Jason Stajich jason@chg.mc.duke.edu
Sun, 2 Sep 2001 11:43:04 -0400 (EDT)


[cc-ing bioperl list since others may have similar problems]

This has to do with NCBI not providing a very reliable service through
their webservers to do sequence retrieval as this happens regularly to
many people.  We have efforts underway to use the netentrez retrieval
system by attaching to the ncbi toolkit, but I suspect that will be a
number of months off.

You can 
a) install bioperl-0.9.0 DEVELOPMENT (unstable) modules
   and use the module Bio::DB::EMBL.  This will run a query to a server in
   England (even further than Bethesda from Chile, but a more reliable
   query cgi-script)
b) download nr,nt or whatever db you are querying 
   ftp://ftp.ncbi.nlm.nih.gov/blast/db
   and use Bio::Index::Fasta module to build a local index file for
   querying
 
Are you shooting for sequence or sequence with annotation?

If you want sequence w/ annotation (b) will not work for you, you will
need to download an entire GenBank (ftp://ftp.ncbi.nlm.nih.gov/genbank)
division - primate, rodent, vertebrate, etc... depending on your sequence
type of interest.  The index these files with Bio::Index::GenBank. 

This process can take you a lot of diskspace and fair amount of time, but
if you are doing many queries will allow your queries to run extremely
fast.

I need to write up a tutorial on how the indexing is done, unless someone
reading this has already done so.  Sanger center folks use the Bio::Index
modules regularly so this has a good track record.

-jason
On Sat, 1 Sep 2001, Felipe Veloso wrote:
> 
> 	Hi Jason!
> 
> 	Thank you very much for your help.

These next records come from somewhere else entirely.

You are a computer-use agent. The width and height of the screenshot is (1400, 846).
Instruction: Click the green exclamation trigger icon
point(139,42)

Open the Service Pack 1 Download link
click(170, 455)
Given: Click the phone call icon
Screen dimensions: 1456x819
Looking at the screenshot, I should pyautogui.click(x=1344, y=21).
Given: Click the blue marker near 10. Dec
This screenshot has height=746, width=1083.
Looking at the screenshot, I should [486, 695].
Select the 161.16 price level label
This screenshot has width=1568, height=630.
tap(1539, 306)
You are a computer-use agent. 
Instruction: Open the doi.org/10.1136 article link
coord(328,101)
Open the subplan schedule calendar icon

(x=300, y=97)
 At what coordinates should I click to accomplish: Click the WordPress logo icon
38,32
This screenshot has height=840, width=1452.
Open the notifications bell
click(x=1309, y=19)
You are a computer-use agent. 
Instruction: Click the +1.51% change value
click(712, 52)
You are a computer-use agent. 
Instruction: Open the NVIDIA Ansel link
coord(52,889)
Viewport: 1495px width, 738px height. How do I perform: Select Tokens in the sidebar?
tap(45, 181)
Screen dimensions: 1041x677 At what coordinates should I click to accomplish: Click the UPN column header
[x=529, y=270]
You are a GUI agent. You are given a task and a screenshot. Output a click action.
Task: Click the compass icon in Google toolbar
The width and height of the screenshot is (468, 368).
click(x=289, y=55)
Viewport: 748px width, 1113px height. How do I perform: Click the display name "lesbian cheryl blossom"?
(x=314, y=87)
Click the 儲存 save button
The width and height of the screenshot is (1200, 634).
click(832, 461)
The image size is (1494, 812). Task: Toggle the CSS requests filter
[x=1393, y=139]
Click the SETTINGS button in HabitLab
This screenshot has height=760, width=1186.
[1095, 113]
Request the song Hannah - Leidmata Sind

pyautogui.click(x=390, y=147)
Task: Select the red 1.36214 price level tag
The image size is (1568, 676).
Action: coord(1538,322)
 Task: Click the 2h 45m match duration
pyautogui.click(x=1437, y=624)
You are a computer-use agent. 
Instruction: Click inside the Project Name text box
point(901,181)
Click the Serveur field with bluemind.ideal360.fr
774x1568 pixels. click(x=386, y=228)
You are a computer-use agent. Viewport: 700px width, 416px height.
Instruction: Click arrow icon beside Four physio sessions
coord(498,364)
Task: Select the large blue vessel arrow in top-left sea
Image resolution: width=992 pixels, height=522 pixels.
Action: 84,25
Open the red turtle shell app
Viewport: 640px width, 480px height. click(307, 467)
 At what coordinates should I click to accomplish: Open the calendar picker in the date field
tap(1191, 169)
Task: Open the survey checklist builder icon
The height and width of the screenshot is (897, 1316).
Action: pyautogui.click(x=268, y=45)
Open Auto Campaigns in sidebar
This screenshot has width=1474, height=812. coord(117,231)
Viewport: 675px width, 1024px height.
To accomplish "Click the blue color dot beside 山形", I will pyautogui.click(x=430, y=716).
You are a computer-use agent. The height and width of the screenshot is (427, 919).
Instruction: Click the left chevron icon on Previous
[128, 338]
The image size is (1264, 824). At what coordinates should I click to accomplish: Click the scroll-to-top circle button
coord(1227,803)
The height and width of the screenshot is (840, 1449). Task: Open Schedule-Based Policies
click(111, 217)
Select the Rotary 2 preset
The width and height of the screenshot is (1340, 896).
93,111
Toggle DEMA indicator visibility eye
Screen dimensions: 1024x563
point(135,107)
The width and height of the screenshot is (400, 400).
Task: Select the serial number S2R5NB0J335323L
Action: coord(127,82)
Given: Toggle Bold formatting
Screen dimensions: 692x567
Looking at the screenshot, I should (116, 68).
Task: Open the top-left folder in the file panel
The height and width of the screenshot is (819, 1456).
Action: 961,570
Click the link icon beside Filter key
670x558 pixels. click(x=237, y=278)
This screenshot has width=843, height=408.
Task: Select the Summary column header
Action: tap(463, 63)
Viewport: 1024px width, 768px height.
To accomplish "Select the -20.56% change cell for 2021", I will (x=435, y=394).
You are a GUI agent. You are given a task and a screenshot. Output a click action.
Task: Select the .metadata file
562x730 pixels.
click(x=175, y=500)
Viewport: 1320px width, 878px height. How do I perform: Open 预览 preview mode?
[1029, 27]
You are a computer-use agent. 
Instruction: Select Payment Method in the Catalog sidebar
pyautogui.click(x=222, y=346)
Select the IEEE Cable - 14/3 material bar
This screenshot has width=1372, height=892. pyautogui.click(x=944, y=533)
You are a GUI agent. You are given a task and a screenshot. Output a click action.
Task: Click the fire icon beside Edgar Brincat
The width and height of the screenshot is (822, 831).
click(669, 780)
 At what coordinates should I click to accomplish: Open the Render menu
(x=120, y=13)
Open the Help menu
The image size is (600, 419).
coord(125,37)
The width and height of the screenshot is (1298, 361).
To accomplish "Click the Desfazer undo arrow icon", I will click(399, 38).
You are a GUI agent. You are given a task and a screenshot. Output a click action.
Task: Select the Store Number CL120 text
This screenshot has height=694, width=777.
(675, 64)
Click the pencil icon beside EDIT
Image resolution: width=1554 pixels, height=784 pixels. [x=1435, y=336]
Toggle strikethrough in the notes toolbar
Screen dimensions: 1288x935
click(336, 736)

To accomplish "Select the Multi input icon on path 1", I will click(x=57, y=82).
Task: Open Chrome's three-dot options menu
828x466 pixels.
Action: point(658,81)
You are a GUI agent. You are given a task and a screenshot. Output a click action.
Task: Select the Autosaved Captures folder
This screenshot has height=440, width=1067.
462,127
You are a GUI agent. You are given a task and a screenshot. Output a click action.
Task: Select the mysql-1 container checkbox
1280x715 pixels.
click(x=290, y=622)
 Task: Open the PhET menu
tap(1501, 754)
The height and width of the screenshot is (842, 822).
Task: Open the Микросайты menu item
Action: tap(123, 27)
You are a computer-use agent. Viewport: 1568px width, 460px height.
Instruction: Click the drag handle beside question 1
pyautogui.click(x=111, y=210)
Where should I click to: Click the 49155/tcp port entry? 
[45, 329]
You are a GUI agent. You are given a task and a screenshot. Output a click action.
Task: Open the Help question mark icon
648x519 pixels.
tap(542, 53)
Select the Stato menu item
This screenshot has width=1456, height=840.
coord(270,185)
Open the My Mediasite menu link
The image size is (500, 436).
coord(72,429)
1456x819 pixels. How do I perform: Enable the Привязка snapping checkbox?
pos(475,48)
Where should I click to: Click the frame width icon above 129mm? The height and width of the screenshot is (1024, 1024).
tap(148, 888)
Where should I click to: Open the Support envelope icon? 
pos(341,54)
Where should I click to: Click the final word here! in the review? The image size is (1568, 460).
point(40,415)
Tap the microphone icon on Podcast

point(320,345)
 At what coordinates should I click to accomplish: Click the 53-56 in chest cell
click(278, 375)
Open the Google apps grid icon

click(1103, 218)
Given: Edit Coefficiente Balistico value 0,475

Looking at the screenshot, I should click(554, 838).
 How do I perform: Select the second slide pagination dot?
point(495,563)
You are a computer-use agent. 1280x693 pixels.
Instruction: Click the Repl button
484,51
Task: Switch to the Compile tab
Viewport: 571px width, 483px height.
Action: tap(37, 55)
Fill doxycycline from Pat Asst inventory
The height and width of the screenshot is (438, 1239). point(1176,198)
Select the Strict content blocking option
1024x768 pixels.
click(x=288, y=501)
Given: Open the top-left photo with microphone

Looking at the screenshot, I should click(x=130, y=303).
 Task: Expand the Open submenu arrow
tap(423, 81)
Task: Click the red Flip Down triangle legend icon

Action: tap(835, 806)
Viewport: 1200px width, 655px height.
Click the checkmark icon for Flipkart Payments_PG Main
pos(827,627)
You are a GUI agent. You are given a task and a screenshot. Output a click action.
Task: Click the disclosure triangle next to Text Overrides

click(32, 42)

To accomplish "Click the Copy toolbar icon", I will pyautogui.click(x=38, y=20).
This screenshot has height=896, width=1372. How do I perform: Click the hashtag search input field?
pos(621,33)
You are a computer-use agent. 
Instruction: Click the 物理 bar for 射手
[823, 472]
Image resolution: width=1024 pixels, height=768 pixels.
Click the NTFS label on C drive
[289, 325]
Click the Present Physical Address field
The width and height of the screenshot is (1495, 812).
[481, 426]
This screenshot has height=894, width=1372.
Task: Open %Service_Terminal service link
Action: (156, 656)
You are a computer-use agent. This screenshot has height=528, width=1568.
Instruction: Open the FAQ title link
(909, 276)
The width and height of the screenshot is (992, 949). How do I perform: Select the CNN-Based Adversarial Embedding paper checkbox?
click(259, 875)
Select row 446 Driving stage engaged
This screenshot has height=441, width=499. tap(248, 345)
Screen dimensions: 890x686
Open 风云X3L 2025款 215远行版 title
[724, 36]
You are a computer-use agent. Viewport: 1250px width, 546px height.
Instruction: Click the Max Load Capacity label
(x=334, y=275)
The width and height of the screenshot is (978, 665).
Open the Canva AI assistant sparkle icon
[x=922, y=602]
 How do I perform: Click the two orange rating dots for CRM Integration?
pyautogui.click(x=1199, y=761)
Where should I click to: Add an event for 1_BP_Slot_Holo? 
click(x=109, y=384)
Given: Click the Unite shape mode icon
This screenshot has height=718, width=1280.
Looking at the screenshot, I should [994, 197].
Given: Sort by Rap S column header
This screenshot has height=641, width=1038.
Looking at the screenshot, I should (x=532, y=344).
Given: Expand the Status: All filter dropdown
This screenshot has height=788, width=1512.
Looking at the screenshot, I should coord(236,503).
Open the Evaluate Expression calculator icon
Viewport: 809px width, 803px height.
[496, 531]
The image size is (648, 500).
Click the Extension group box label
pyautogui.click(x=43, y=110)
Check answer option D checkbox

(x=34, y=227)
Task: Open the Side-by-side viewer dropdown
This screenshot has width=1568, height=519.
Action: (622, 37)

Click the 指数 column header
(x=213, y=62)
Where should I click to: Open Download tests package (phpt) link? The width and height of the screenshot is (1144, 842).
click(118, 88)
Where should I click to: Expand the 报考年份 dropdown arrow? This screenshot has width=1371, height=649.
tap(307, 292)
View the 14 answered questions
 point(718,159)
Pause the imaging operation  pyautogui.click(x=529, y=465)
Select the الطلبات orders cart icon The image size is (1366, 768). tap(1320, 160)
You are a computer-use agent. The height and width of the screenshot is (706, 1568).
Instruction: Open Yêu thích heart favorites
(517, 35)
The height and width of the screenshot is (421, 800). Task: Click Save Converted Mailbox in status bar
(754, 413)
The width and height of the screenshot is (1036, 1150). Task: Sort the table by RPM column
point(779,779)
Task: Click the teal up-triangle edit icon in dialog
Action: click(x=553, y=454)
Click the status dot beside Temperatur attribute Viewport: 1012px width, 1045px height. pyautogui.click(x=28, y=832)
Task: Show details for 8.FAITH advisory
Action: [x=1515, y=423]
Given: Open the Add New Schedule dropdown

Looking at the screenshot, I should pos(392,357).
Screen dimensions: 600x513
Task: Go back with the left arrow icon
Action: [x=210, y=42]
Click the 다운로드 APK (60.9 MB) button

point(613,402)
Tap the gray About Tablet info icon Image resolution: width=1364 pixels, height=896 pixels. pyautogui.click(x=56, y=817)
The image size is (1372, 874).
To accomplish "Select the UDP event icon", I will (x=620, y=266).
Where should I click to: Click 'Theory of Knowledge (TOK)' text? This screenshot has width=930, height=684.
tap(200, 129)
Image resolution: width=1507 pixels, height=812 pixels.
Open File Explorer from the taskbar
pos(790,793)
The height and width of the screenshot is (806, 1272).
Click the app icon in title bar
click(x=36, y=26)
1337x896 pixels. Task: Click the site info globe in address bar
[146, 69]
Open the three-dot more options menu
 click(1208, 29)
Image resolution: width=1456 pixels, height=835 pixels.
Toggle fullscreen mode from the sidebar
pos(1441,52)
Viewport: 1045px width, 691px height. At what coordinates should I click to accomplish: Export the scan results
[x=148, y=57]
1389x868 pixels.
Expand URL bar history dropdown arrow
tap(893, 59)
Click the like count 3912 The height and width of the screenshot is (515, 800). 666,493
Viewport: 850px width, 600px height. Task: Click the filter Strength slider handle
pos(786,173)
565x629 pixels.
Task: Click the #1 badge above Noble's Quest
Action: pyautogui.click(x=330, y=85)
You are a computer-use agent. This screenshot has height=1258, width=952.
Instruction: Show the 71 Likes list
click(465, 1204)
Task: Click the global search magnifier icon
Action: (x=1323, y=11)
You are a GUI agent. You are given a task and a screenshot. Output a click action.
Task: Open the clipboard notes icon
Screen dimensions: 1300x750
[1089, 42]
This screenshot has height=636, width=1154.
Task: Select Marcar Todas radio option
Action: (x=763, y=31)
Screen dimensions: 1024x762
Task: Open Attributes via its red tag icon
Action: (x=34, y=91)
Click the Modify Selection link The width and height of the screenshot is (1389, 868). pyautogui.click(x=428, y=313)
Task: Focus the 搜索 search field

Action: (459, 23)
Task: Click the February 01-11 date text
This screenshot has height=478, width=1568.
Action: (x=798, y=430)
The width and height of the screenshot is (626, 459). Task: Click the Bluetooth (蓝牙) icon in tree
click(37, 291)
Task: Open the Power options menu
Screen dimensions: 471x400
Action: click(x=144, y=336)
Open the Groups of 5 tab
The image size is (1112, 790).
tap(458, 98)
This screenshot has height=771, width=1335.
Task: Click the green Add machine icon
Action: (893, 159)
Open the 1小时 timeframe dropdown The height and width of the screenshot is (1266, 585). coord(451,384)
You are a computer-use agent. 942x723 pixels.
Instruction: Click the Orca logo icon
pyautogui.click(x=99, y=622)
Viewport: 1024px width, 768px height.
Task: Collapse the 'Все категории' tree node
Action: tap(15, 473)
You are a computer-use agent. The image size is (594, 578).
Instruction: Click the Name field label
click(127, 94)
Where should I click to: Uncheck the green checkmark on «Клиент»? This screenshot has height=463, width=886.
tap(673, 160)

I installed all the modules you
> told me to, but when trying to run this EVEN SIMPLER script:
> 
> 	#!/usr/bin/perl
> 	use Bio::DB::GenBank;
> 	$gb = new Bio::DB::GenBank;
> 	$seq = $gb->get_Seq_by_acc('P11665');
> 	print "$seq\n";   
> 
> It returned this:
> 
> 	Bio::Seq::RichSeq=HASH(0x478e88)
> 
> 
> 
> Well, i tried some changes, such as (in line 3):
> 
> 	$gb = new Bio::DB::GenBank(-retrievaltype => 'tempfile' , 
>                                -format => 'Fasta');
> 
> And then then it printed this:
> 
> -------------------- EXCEPTION --------------------
> MSG: Attempting to set the sequence to [<html] which does not look healthy
> STACK Bio::PrimarySeq::seq /Library/Perl/Bio/PrimarySeq.pm:243
> STACK Bio::PrimarySeq::new /Library/Perl/Bio/PrimarySeq.pm:218
> STACK Bio::Seq::new /Library/Perl/Bio/Seq.pm:132
> STACK Bio::SeqIO::fasta::next_primary_seq
> /Library/Perl/Bio/SeqIO/fasta.pm:130
> STACK Bio::SeqIO::fasta::next_seq /Library/Perl/Bio/SeqIO/fasta.pm:85
> STACK Bio::DB::WebDBSeqI::get_Seq_by_acc
> /Library/Perl/Bio/DB/WebDBSeqI.pm:159
> STACK toplevel /Users/fveloso/bin/vemos.pl:5
> -------------------------------------------
> 
> Well, "does not look healthy" made me try many accesion numbers,
> and the results were the same, in all cases.
> 
> What could be wrong now?
> 
> 	Sorry if i'm bothering you, i hope this time it will work.
> 
> 
> 					Felipe 
> 
>